Um ponto surpreendente é o fator religiosidade da série: ela fala sobre deuses e diversas questões sobre o amor, o medo, a morte e a existência são abordadas, mesmo que superficialmente, da mesma forma que diversos dogmas são questionados. Não é nada muito elaborado ou profundo, mas é curioso o bastante para, quem sabe, instigar certos questionamentos nas mentes da audiência.

Fuller pesa a mão em algumas temáticas, mas é interessante ver certos assuntos polêmicos, como relações de gênero, sendo tratadas na série sobre uma perspectiva diferente.

O mau

Apesar de ser um protagonista estoico e caladão, Shadow consegue ficar ainda mais sem graça na atuação pétrea de Ricky Whittle. O ator de The 100 se esforça, mas muitas vezes acaba abaixo do esperado, sendo cômico quando não deve ou sisudo de maneira caricata em dados momentos. Conforme a temporada avança e o medo e confusão do personagem deveriam parecer maiores e à flor da pela, Whittle parece exatamente o que ele é: um ator tentando fazer um cara com os nervos à flor da pele.

Estar em cena a maior parte do tempo com McShane com certeza não ajuda.  Shadow pede alguém calado, mas carismático. É impossível não enxergar Dwayne ‘The Rock’ Johnson no papel, ou mesmo Jason Momoa, mas provavelmente ambos os atores ficaram muito velhos – e muito, muito caros – para o papel.

O mesmo vale para o desempenho abaixo da médio de Emily Browning como Laura. A atriz, veterana de listas de grandes atrizes ainda não reconhecidas, teve com American Gods a sua grande chance e se provou, em muitos aspectos, sem sal. O que é uma pena: Laura é uma personagem muito mais interessante e complexa no seriado do que no livro.

Fora as atuações meio mais ou menos de Whitlle e Browning, o maior problema da série seria seu descompasso: o enredo se torna simplesmente embolado às vezes. A sensação é de que a história simplesmente deságua em seu season finale, aos trancos e barrancos, sem exatamente um cordão narrativo visível ligando um fato ao outro, pelo menos não de uma maneira que proporcione uma sensação de progresso mais palpável.

Emily Browning como Laura (Divulgação)

Por fim, não é uma série para todo mundo. Lembra o que eu falei sobre a série trazer alguns questionamentos e provocações interessantes? Bom, estas provocações envolvem religião e algumas pessoas certamente não vão gostar de serem questionadas ou sequer de serem convidadas a refletir sobre certos dogmas. Portanto, se você é uma pessoa muito religiosa, American Gods, mesmo sendo uma obra de fantasia, talvez não seja pra você.

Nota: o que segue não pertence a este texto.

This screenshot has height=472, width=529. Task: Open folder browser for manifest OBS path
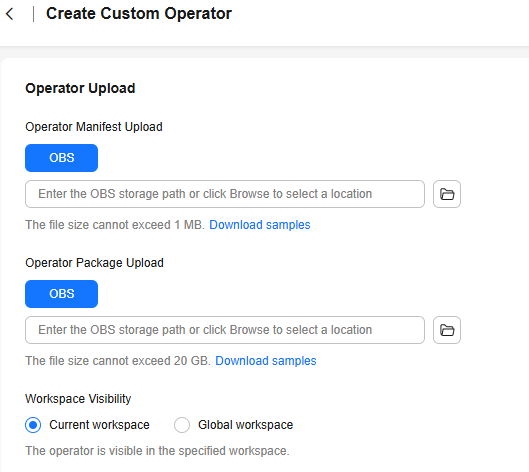point(447,194)
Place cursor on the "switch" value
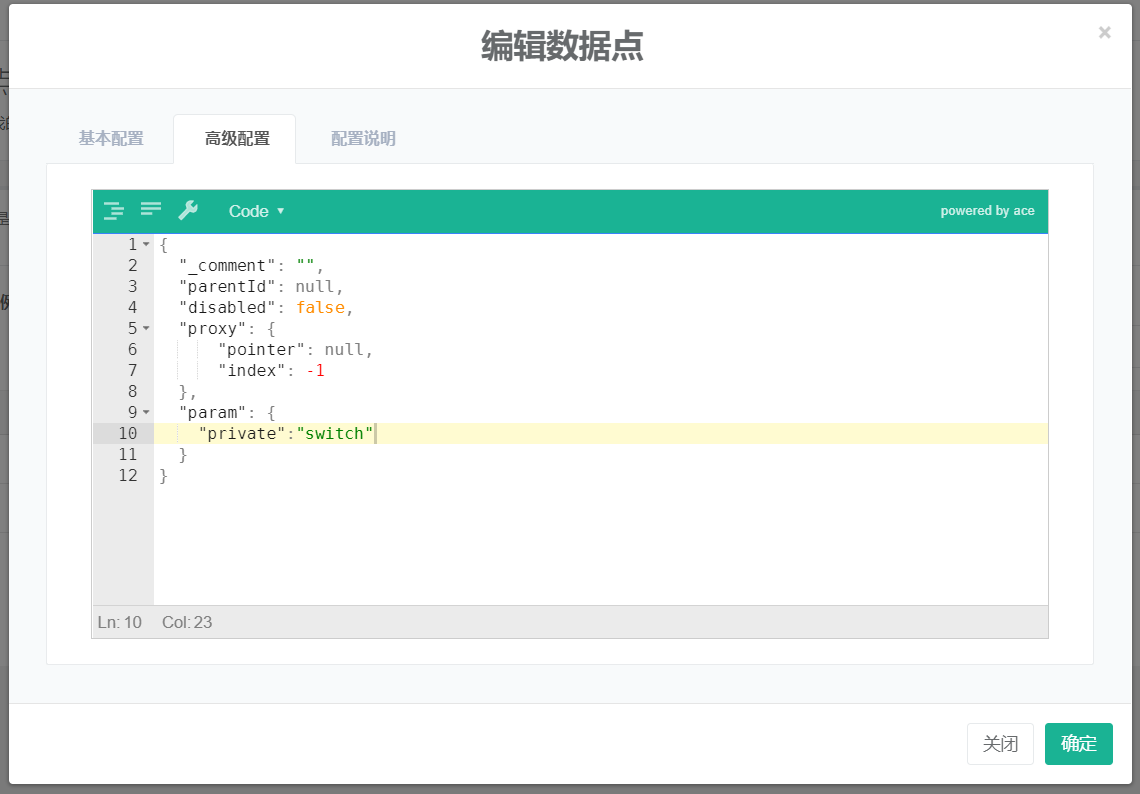Image resolution: width=1140 pixels, height=794 pixels. point(338,433)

Além de que é um seriado muito gráfica: há palavrões e nudez à rodo além de uma ou outra cena mais violenta.

O veredito

American Gods é facilmente uma das melhores séries do ano, mas ainda precisa de um bom polimento. Sua premissa, personagens e trama central são sólidos, mas erros de execução levam a um roteiro trepidante e à atuações um pouco canastronas que prejudicam o plano geral.

O que esperamos é que o trabalho conjunto de Fuller com Gaiman encontre um ponto certo de equilíbrio para que tenhamos uma segunda temporada mais amarrada e coerente. Toda a temática do seriado é muito boa, mas é importante ter certo controle para não se perder.